_EXERCISE AIM:_ Lines from the one holding "Open 仓库 repository settings item" through the end of the entries, inclusive, form the whole output; reproduce them exactly and omit pictures.

_GIVEN RECORDS:_
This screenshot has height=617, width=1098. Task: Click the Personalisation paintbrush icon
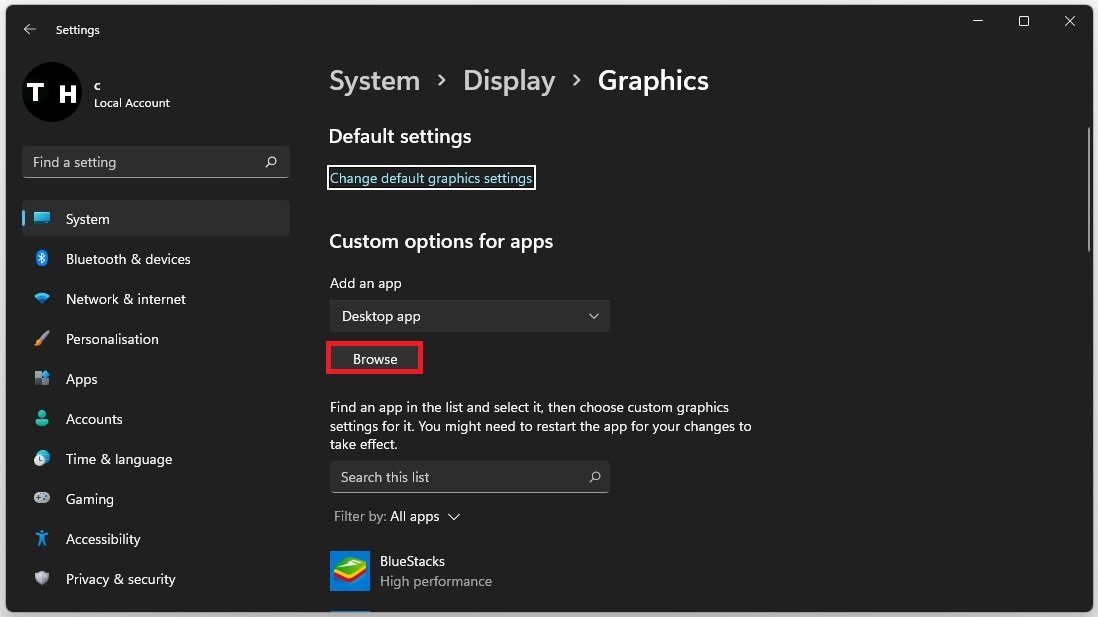[42, 339]
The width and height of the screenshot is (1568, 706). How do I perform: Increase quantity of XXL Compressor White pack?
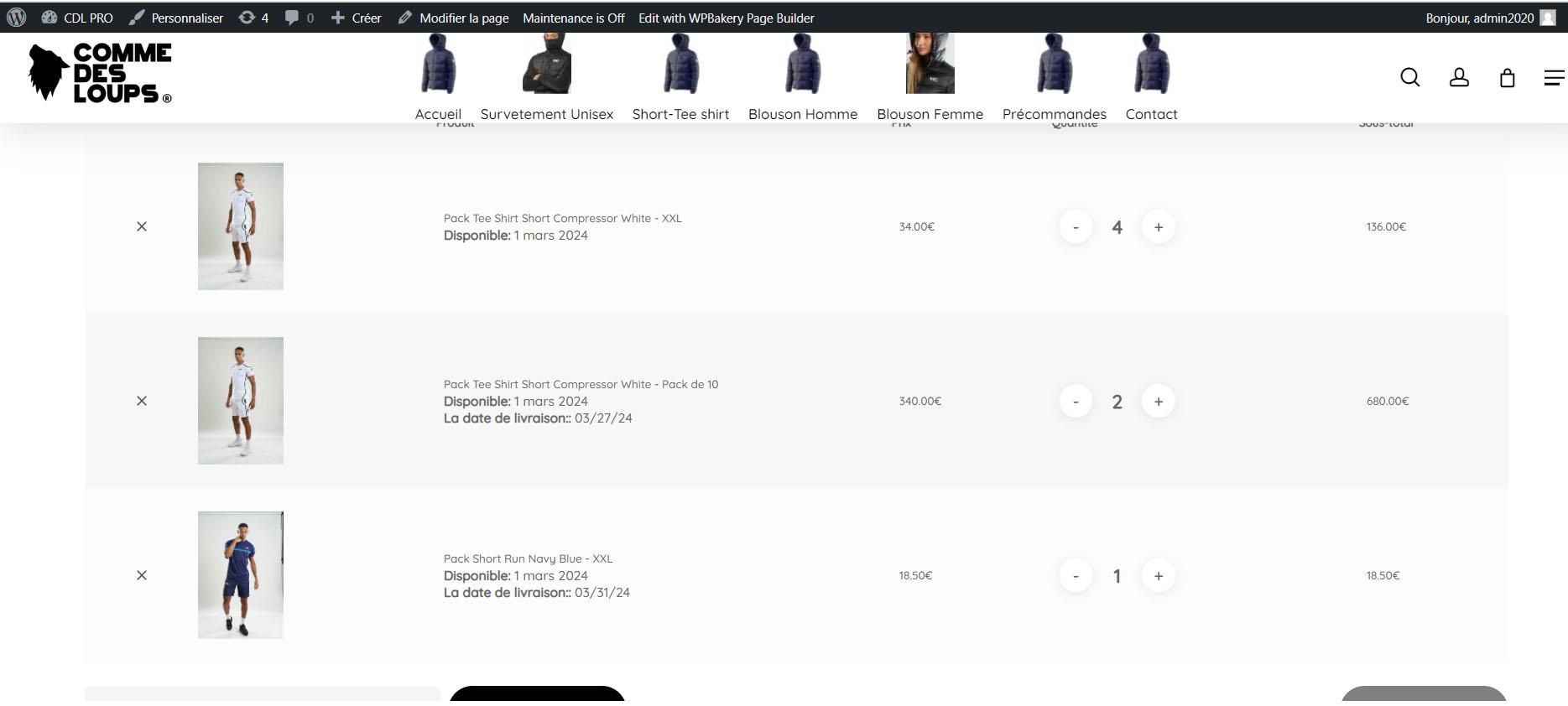click(1159, 227)
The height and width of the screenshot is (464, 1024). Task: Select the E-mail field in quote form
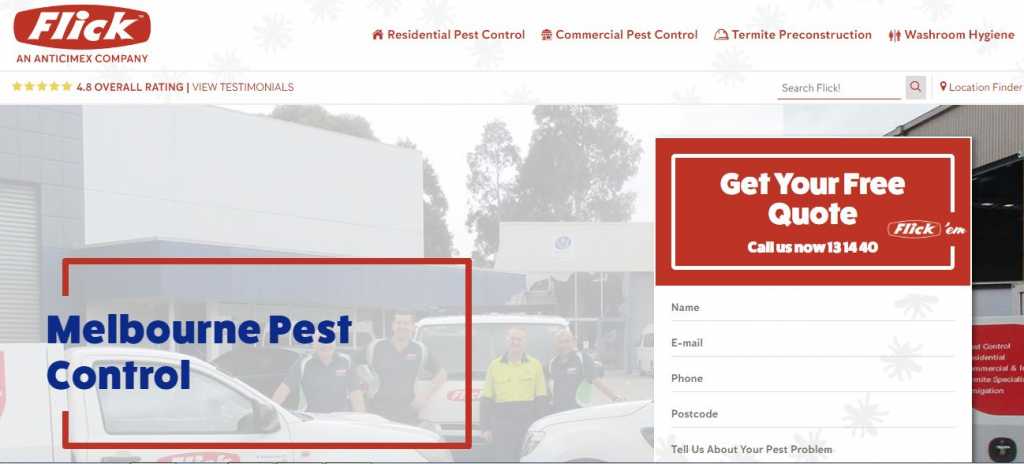(x=813, y=343)

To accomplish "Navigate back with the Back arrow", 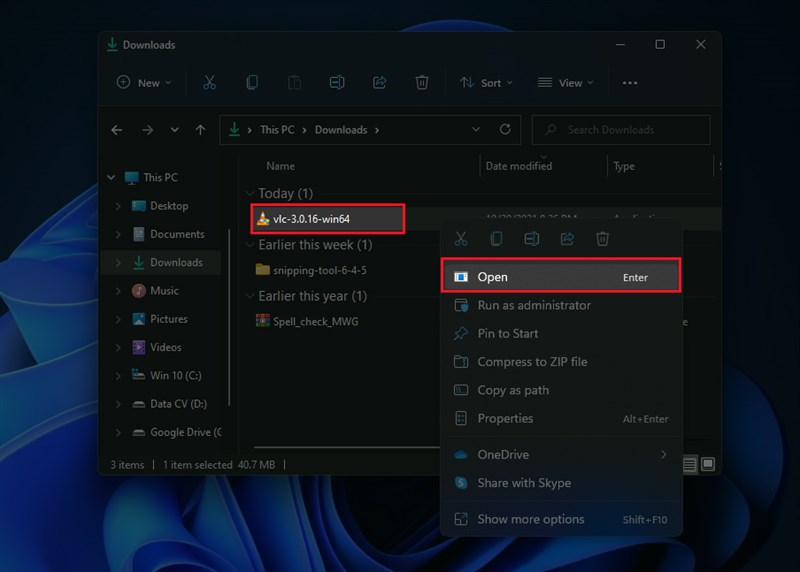I will coord(117,130).
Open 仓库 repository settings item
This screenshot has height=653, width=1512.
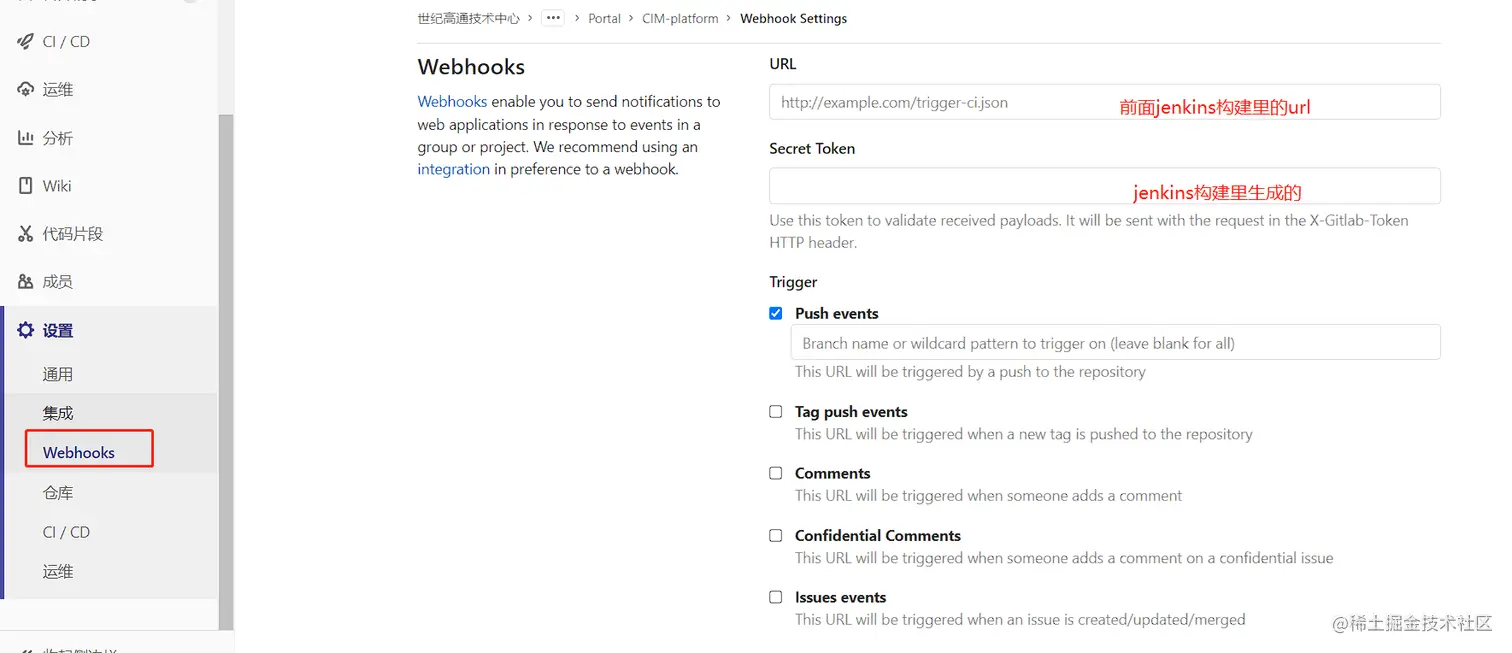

_EXERCISE ANSWER:_
Open 仓库 repository settings item
This screenshot has height=653, width=1512.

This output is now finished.